Тогда из-за сильных паводков лагерь оказался на несколько недель отрезан от железной дороги, по которой доставляли провизию, а как вода сошла, стали наезжать представители новой русской власти. Иногда сразу по 5-6 человек. Много спорили и пытались драться друг с другом, вежливо беседовали с военнопленными и совершенно ничего не знали и не делали. Через месяц, когда совсем прекратилось еще поступавшее по инерции снабжение, наступил голод. Начальник лагеря, человек порядочный, предпринимал, что мог – экономил, сокращая пайки, закупал на собственные средства провизию у окрестных рыбаков и охотников, даже отпускал под честное слово целые офицерские артели и духовой оркестр на заработки во Владивосток, но возобновления поставок так и не добился. В довесок рухнул поврежденный водопровод. Разразились цинга и дизентерия. Питавшиеся отбросами люди ожесточались, обособлялись, схлестывались из-за сухарей и водянистой похлебки.
Наконец, группа венгров решила изловить и пустить в котел гнездившихся на крыше бани аистов. Уже несли ставить лестницы, когда путь им преградили пятеро русинов. Веселые земляки с Придунавья – единственные в лагере славяне – попали сюда случаем после крушения поезда и лежали в лазарете. Услышав о жестоком намерении, все они немедля вышли, как были в исподнем, кто на костылях, кто с забинтованным лицом – столь сильно почитали в их краях чудесных птиц. Вспыхнувшая перепалка привлекла всеобщее внимание. Самые изможденные и отчаявшиеся приняли сторону венгров, большинство же, среди которых оказались даже турки, варварство осудили. Назревало столкновение, однако вовремя вмешался начальник. Людей разогнали по казармам, во двор выставили вооруженную охрану. Русины же, посовещавшись, определили одного из своих, самого здорового, сторожить гнезда на крыше.
Той же ночью озверевшие венгры с простынями незаметно пробрались через чердак, по карнизу подкрались к русину и, зажав ему рот, перерезали горло, но не удержали. Тело рухнуло вниз. Встревоженные аисты подняли крик, перебудили лагерь. Началась драка, и сонная охрана, не разобравшись, открыла сплошную пальбу по вывалившейся на улицу толпе, а затем и по крышам. Утром на месте метался птичий пух, лип к кровавым лужам, лежали на простынях убитые венгры и пострелянные аисты. Розовели в разбитой скорлупе их мертвые птенцы. Гнезда были пусты. Оставшиеся яйца собрали и попытались выходить в тепле, но все они через пару дней погибли. А через неделю прибыл поезд с продовольствием.

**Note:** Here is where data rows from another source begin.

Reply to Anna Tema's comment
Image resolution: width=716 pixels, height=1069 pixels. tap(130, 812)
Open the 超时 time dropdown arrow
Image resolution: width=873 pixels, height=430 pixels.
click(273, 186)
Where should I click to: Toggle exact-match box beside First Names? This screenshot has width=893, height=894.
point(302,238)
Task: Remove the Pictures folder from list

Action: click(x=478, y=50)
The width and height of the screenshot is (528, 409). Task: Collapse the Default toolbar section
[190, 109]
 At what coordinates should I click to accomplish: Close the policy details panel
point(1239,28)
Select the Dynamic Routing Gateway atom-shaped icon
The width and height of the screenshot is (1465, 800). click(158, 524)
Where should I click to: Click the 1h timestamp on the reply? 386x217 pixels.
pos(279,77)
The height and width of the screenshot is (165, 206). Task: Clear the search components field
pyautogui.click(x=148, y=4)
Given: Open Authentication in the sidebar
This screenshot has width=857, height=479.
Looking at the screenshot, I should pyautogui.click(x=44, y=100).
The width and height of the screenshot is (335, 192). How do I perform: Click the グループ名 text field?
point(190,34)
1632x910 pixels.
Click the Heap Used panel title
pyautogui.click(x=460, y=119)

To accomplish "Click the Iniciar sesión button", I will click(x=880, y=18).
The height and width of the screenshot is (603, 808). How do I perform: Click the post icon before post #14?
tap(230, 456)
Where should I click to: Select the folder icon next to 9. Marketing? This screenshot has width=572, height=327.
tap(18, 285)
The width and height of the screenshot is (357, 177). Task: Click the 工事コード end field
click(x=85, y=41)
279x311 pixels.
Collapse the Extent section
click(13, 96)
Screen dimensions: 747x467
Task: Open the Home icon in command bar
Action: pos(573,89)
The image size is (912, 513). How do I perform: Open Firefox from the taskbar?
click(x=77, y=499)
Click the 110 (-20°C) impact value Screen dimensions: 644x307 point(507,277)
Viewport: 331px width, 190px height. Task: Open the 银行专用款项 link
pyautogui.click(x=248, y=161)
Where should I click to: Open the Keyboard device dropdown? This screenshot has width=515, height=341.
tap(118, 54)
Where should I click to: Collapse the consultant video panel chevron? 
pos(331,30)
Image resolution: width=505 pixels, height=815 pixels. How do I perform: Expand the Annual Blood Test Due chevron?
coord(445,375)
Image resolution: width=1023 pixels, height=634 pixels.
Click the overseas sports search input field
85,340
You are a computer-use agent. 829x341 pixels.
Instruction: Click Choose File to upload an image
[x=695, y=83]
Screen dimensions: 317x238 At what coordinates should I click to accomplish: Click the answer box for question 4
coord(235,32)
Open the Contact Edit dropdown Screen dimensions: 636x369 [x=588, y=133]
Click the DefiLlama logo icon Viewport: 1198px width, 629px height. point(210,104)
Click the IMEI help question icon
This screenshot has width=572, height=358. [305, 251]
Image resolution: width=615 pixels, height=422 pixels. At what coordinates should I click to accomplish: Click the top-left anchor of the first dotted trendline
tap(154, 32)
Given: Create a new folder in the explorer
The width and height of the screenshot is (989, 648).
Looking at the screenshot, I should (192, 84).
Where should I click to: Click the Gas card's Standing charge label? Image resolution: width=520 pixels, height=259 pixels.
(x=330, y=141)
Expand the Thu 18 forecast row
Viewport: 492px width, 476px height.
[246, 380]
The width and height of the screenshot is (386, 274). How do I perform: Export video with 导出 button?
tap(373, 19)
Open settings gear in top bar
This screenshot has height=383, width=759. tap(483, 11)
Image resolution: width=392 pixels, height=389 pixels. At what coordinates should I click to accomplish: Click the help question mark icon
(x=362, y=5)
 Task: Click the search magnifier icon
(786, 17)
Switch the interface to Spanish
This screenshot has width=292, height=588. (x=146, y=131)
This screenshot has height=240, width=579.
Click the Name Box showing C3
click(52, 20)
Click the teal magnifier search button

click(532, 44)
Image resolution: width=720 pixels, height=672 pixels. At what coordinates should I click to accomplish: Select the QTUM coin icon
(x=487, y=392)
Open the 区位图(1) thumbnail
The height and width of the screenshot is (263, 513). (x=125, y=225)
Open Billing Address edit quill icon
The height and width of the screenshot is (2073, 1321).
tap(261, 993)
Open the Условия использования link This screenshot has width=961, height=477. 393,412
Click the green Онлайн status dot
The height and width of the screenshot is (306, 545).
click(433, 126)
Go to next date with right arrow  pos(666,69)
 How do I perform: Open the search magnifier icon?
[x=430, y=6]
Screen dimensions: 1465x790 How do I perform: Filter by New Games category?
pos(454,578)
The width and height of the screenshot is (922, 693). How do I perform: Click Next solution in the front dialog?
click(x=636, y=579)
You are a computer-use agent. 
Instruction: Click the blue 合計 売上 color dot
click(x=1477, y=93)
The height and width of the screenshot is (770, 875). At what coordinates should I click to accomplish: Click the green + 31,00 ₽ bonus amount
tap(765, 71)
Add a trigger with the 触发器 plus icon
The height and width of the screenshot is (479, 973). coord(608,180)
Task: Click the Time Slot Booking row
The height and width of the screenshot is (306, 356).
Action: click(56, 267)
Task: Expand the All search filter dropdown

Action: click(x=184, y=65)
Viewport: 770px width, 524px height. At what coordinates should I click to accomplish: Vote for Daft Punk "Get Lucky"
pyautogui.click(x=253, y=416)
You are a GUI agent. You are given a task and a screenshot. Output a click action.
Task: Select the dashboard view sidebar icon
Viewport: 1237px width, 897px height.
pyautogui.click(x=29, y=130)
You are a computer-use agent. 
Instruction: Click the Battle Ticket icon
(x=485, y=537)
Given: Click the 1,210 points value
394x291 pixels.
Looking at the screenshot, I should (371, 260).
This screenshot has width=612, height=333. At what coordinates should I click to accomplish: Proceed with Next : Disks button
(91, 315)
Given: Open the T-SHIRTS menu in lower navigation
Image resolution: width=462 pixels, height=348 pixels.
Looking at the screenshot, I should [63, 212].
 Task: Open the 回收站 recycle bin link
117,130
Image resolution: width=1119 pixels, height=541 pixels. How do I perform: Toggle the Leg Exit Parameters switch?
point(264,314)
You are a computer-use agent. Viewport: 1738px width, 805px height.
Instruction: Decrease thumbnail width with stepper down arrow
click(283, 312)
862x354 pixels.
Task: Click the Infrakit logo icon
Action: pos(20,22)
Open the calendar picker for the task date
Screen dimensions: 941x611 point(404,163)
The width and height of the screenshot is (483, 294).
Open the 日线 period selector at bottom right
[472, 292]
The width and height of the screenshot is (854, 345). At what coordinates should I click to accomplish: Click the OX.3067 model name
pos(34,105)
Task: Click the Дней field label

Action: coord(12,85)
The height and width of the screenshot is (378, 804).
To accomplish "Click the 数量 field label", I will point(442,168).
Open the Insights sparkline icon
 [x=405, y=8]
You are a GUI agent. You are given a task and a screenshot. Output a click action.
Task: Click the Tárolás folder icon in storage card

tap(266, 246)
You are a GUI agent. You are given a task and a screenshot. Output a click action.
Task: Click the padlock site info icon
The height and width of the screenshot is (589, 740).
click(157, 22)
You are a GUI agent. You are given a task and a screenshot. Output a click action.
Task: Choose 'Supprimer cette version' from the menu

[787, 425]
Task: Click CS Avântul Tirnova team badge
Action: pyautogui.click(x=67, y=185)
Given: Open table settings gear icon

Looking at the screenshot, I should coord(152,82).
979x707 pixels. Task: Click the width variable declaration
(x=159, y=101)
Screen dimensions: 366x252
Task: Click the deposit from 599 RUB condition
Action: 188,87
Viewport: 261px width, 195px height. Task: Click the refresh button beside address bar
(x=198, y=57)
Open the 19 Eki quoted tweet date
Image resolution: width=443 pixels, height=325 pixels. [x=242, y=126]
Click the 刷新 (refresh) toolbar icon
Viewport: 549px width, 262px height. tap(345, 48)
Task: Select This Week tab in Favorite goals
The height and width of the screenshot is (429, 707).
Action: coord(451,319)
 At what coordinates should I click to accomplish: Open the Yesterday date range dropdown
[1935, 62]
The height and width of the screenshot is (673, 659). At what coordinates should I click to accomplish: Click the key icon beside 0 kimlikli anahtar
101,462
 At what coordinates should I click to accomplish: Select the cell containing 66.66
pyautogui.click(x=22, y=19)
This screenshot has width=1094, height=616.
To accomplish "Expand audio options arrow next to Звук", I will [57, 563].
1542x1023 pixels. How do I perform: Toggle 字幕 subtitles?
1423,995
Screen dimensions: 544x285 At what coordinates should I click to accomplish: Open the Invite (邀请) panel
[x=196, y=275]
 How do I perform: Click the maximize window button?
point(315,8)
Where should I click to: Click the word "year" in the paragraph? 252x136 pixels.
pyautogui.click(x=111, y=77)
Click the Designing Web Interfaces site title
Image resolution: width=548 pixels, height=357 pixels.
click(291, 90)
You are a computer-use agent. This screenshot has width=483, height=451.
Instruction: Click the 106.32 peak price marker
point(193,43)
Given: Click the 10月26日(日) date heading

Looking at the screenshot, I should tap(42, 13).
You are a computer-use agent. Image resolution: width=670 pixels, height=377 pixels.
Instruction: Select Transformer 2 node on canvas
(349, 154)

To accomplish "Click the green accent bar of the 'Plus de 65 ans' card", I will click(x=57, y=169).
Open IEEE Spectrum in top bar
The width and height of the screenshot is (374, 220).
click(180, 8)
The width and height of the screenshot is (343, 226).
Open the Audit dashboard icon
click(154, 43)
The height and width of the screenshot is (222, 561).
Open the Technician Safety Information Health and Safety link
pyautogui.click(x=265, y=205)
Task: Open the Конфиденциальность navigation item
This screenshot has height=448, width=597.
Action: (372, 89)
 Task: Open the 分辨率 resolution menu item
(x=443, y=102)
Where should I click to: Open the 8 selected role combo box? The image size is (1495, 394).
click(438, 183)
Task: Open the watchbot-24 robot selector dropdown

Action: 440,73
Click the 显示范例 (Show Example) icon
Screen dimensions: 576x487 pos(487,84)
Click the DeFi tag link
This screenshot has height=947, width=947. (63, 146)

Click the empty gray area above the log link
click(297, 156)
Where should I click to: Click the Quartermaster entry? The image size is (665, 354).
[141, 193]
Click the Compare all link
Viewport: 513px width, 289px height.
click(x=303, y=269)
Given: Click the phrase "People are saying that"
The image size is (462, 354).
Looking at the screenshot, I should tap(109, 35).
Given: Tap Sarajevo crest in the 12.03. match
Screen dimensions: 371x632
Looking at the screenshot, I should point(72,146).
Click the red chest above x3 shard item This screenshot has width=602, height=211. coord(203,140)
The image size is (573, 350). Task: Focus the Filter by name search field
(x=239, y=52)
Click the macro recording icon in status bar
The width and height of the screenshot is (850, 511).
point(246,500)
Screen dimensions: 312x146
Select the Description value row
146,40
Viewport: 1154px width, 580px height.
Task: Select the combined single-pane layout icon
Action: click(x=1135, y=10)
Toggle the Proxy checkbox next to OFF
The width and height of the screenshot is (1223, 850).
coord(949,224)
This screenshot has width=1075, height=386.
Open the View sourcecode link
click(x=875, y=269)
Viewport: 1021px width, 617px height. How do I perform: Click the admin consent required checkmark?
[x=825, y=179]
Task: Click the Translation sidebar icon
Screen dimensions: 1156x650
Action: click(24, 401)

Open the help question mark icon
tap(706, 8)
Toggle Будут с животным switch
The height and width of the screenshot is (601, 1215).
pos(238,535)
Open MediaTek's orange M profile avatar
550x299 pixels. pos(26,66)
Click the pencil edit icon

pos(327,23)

Вспоминая поведанную доктором историю и особо того по рассказам уже немолодого дунайца, гибель которого отзывалась в душе страстной жалостью, до рези в носу, Эдвин спросил:
– Скажите, доктор, наш обмен не вызывает в лагере каких-либо недовольств?
– Doch.
– Я должен признать ужасающее впечатление от лагеря – вальяжно произнес Эдвин, оглядываясь – С прошлого визита размеры отходов на вид умножились вчетверо, а весом, должно быть, удесятерились! За две недели и при отсутствии всяких средств производства! Несколько опровергает Энгельса, не находите? Поражающее искусство людей – у них ничего нет, но сколько, однако, производится мусора! А все потому, что здесь совершенно исключен честный труд. Достаточно лишь сравнить территорию с огородом, где абсолютный, прямо геометрический, порядок. Я полагаю чудовищным, что люди так скоро опускаются морально. Даже не верится, во что превращаются европейцы, когда хотят есть. Трудно поверить, чтобы… – Эдвин помедлил, рассматривая доктора – чтобы Гёте, голодая, обнаружил в себе подобную глубинную дикость.